_Task objective_
In the spending-fight article below, copy everything from "The Democrats' plan" down to "reach that threshold.", substituting "ceremonial" for "symbolic".

_Supplied passage_
Spending Fight Continues: Capitol Hill vs. White House
Negotiations between Congressional leaders and the White House continue.
WASHINGTON, March 8, 2011 -- The spending fight will take center stage this week on Capitol Hill, with two votes in the Senate today and more negotiations expected between Congressional leaders and the White House later in the week.
Lawmakers are trying to reach a deal to keep the government running for the remaining seven months of the current fiscal year before the latest stop-gap funding bill expires at the end of March 18.
The GOP-controlled House has already passed a bill that includes $61 billion in cuts. Senate Democrats have denounced that bill as "one of the worst pieces of legislation ever drafted" and unveiled a measure of their own that cuts around $50 billion less.
The Democrats' plan undoes the GOP's cuts to education, health, and job training programs and it reduces cuts to housing subsidies and community grants.
The Senate is planning to vote on both parties' proposals today, but the votes appear to be more symbolic than productive: both measures will be defeated, since 60 votes are needed in the upper chamber of Congress and neither Democrats -- with their 53-seat majority -- nor Republicans -- with their 47-seat minority -- will be able to reach that threshold.

_Given information_
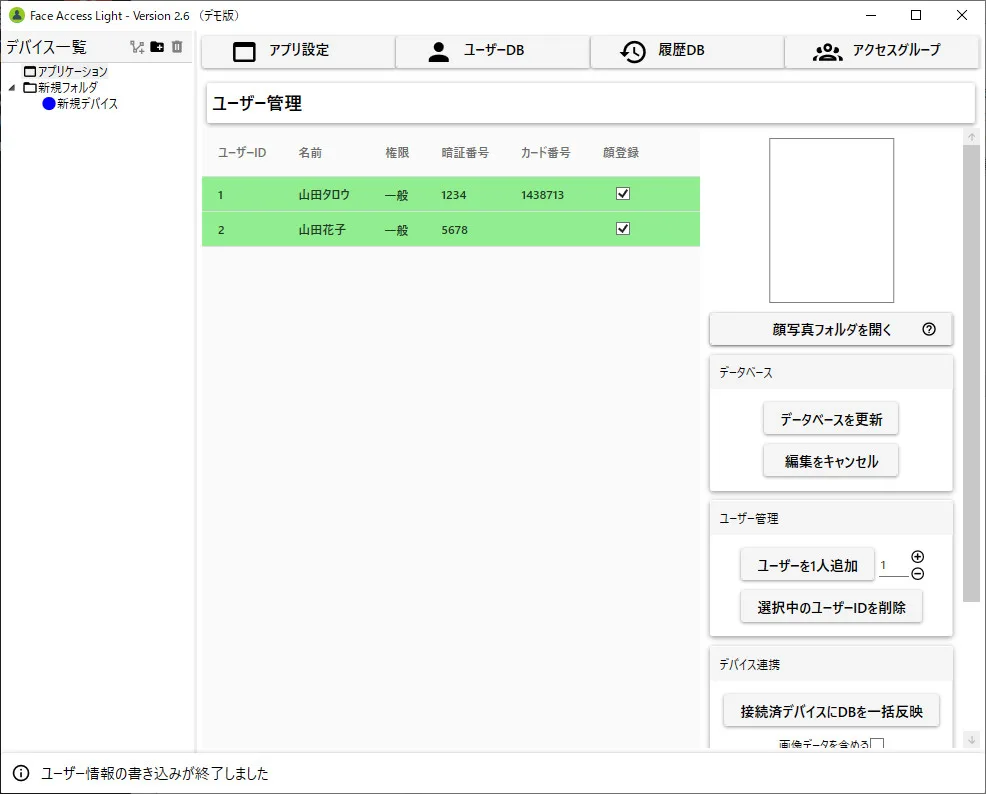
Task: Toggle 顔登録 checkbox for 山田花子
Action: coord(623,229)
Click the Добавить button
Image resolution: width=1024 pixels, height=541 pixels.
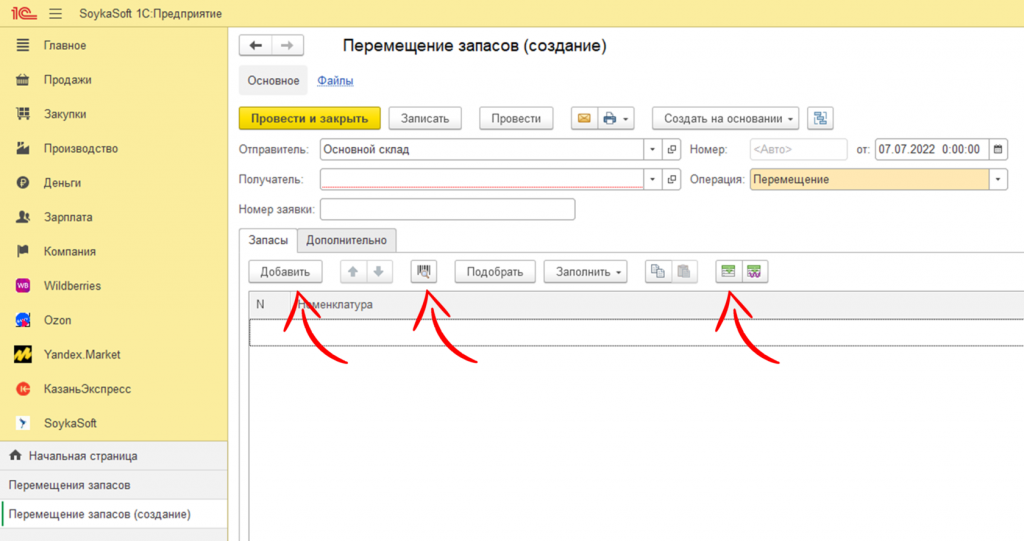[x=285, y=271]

--

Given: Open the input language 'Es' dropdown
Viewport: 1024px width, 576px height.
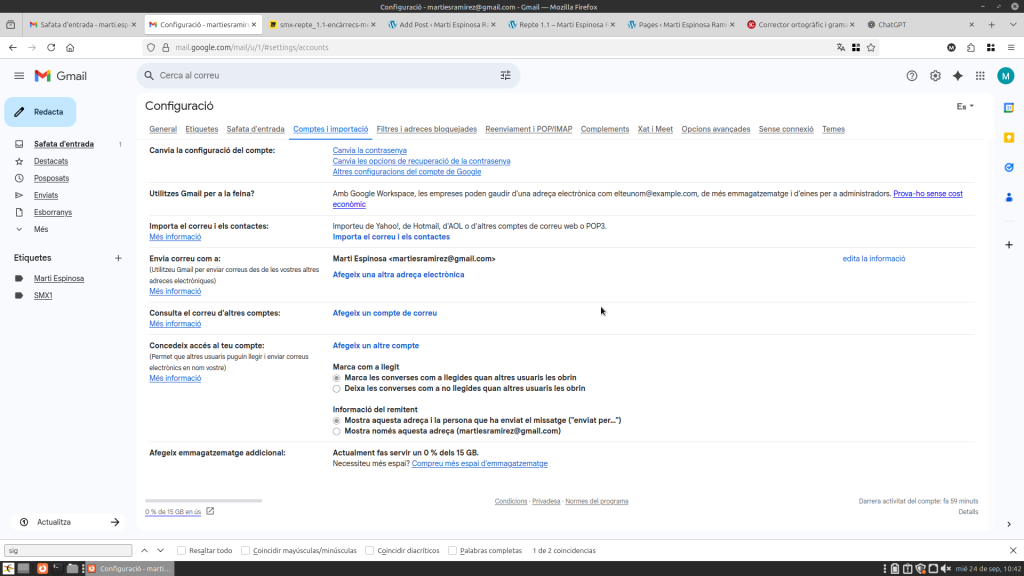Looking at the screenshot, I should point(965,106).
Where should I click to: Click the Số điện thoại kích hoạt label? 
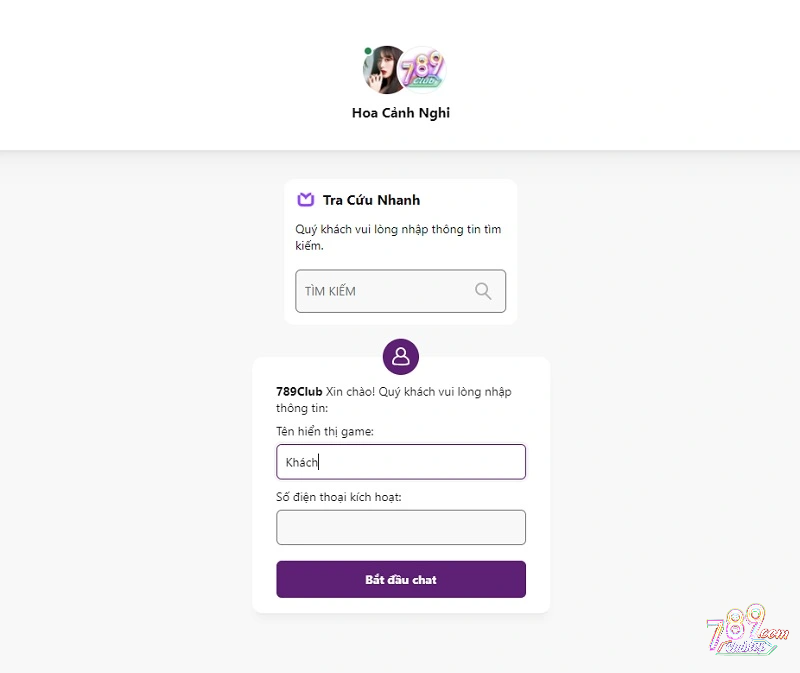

* * *

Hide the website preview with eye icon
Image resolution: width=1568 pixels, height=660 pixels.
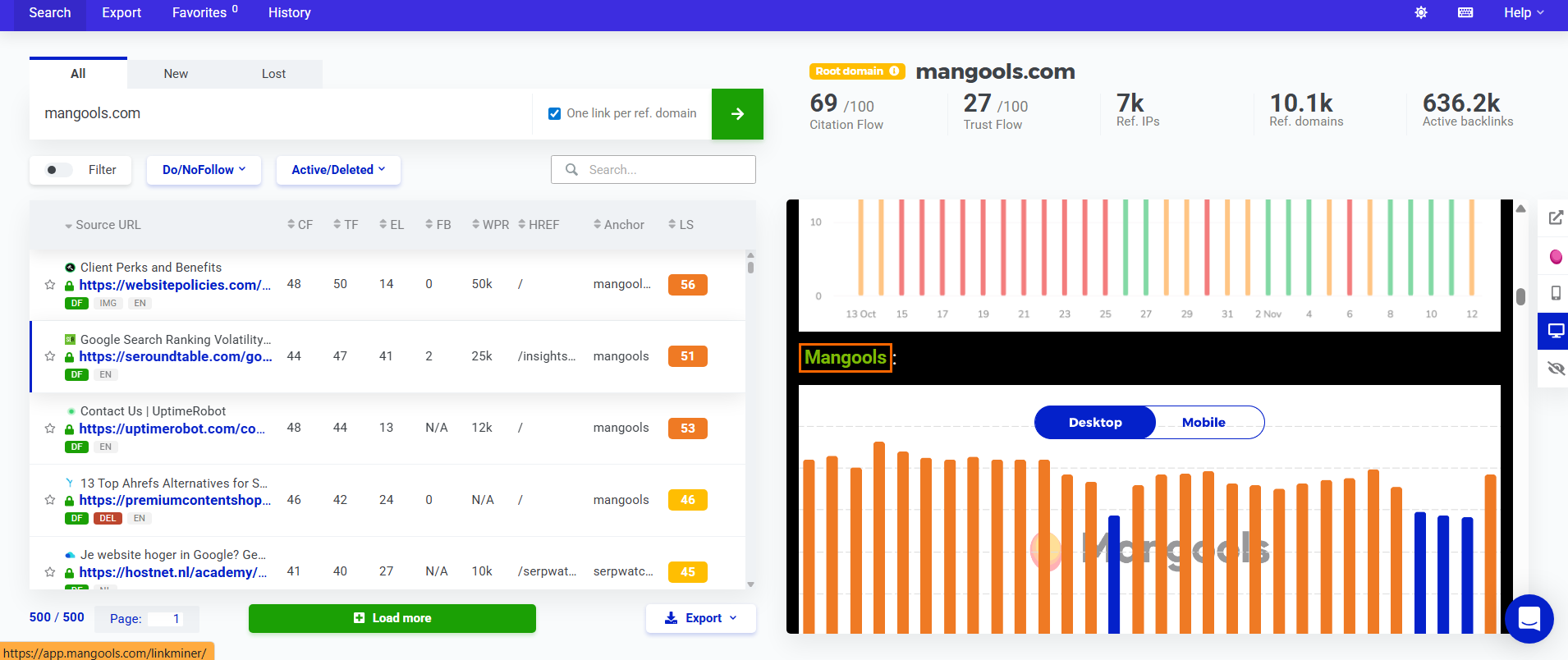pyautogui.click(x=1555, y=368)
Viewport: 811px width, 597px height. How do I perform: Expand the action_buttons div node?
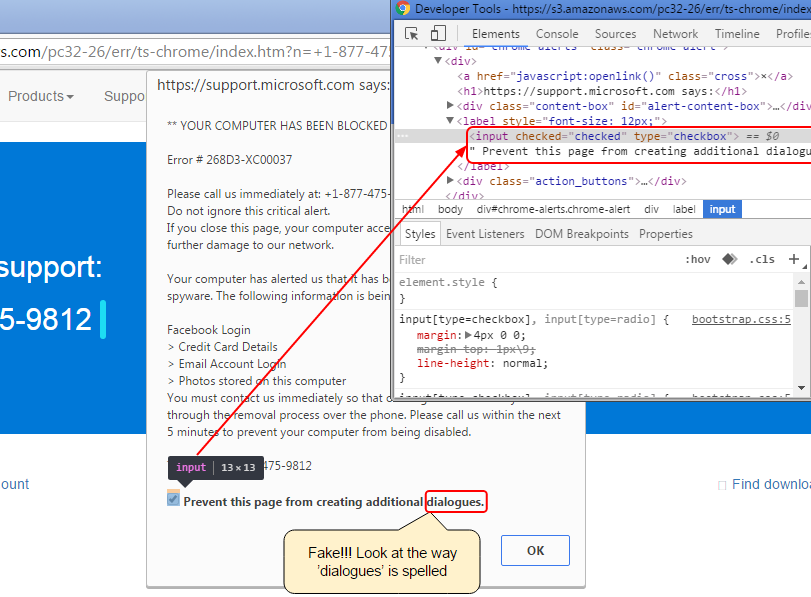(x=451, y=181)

_Answer to the exercise_
The Democrats' plan undoes the GOP's cuts to education, health, and job training programs and it reduces cuts to housing subsidies and community grants.
The Senate is planning to vote on both parties' proposals today, but the votes appear to be more ceremonial than productive: both measures will be defeated, since 60 votes are needed in the upper chamber of Congress and neither Democrats -- with their 53-seat majority -- nor Republicans -- with their 47-seat minority -- will be able to reach that threshold.